It follows that, had the claimant succeeded in establishing negligence, his compensation would have been limited to a period of two years, by reason of what my finding would have been on causation. The parties had agreed that for a period of acceleration of one year, general damages for pain and suffering and disability would have been £5,000, and for five years acceleration £10,000. Thus, for a two year acceleration period an appropriate figure would be in the region of £6,500. The parties would have been able to agree the proportionate figures for the two year period for past financial losses. If there had been any entitlement to compensation for future loss of earnings, I would have concluded on all of the evidence that it should be by way of a Smith -v- Manchester award of three years average current earnings on the basis that the claimant is employed by a large organisation which has been sympathetic to his disabilities and the claimant was optimistic that his employment would continue.

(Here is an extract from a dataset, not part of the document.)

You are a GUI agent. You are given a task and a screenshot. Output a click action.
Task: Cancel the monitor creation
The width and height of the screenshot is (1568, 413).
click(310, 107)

However there would have been some risk that at some stage he would have had to cease that employment by reason of his disability.

77.

If the claimant had been entitled to compensation for other future losses, taking account of the evidence I have read and heard from the care experts, the claimant’s own evidence, and the likelihood that his future disability will be assisted by him undergoing a pain management course and cognitive behavioural therapy, I have reached the following conclusions as to what I would have awarded on those items of future loss where there was a dispute. I would have awarded £2,743 per annum for a nanny until the claimant’s son Oliver is aged 12. I would not have made any award for a support worker on the basis that, with the therapies the claimant would receive and because he should be encouraged to be independent, there was no necessity for such a worker. I would have allowed the cost of gymnasium membership for the claimant himself to age 60. I would not have made any award for future physiotherapy beyond the first year. I would not have awarded the cost of a powered wheelchair, as the claimant would have been awarded the cost of a scooter and also a manual wheelchair. The cost of a plain shower seat would have been awarded and a sum of £500 for an armchair. I would only have awarded £600 per annum for future travel costs and I would have limited the extra costs of future holidays to £2,500 per annum.

78.

Of course, I have great sympathy for the claimant and I am impressed by the efforts that he has made thus far to cope with his disability and to maintain his employment. However, he will be well aware that he did have a significant knee problem prior to Mr. Fleetcroft’s operation, and hopefully he will understand that for the reasons I have given I am unable to find that that operation was performed negligently or that the defendant was negligent in his post operative care.